> WHAT THIS TASK INVOLVES: Task for the records below: copy exactly, and only, the line containing "You are a GUI" and every line after it to the end, with pictures left out.

> THE DATA:
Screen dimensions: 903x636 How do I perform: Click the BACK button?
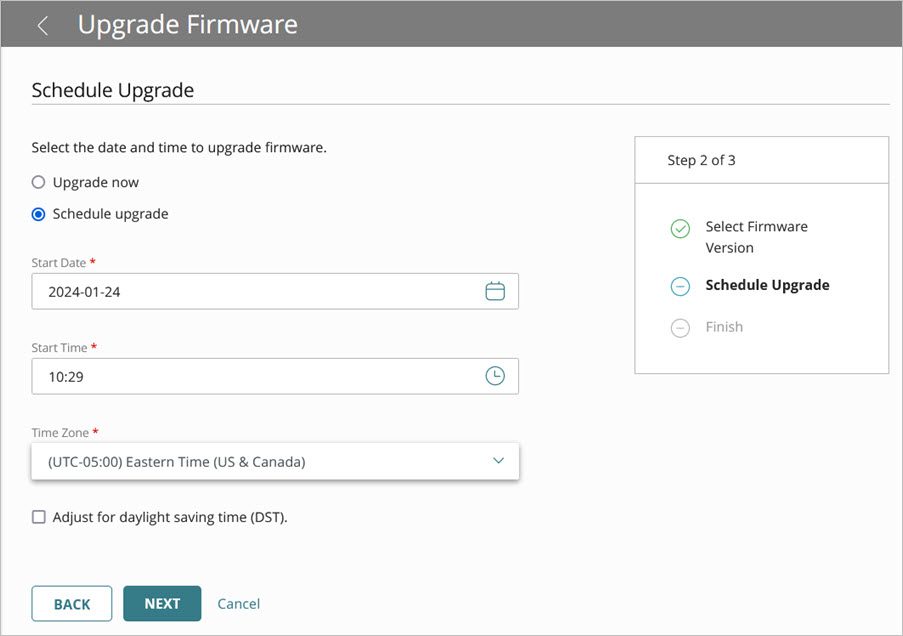[71, 603]
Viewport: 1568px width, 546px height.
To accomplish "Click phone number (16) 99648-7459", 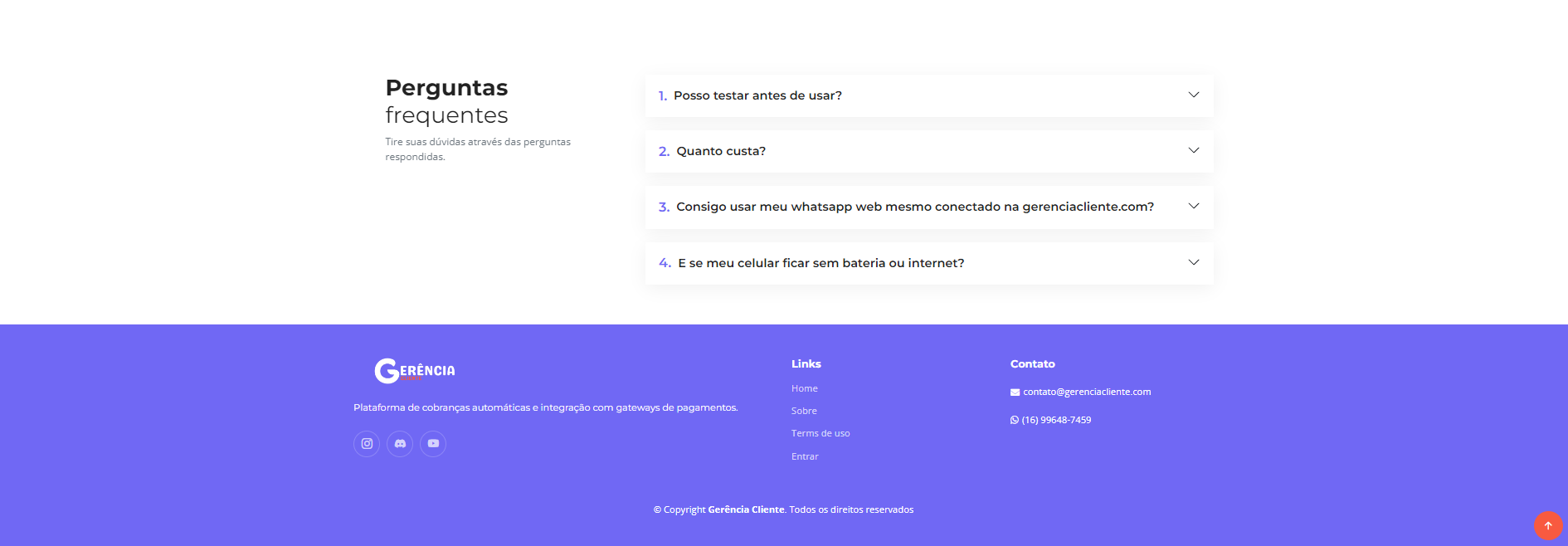I will 1056,420.
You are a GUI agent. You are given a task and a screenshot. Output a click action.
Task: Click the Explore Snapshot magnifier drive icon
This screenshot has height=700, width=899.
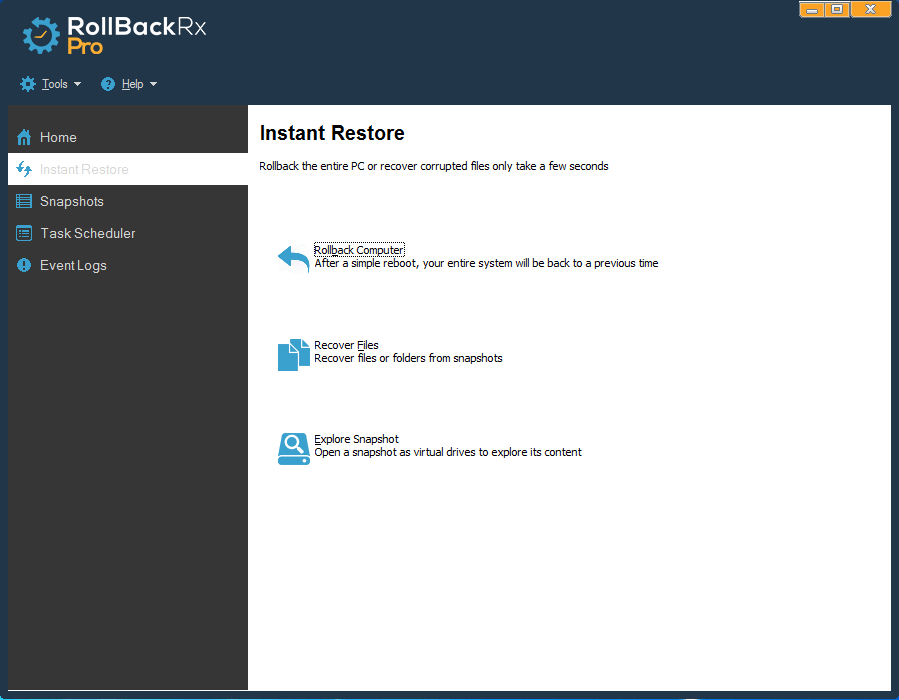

> EXERCISE OUTPUT:
You are a GUI agent. You are given a task and a screenshot. Output a click action.
Task: Click the Explore Snapshot magnifier drive icon
This screenshot has height=700, width=899.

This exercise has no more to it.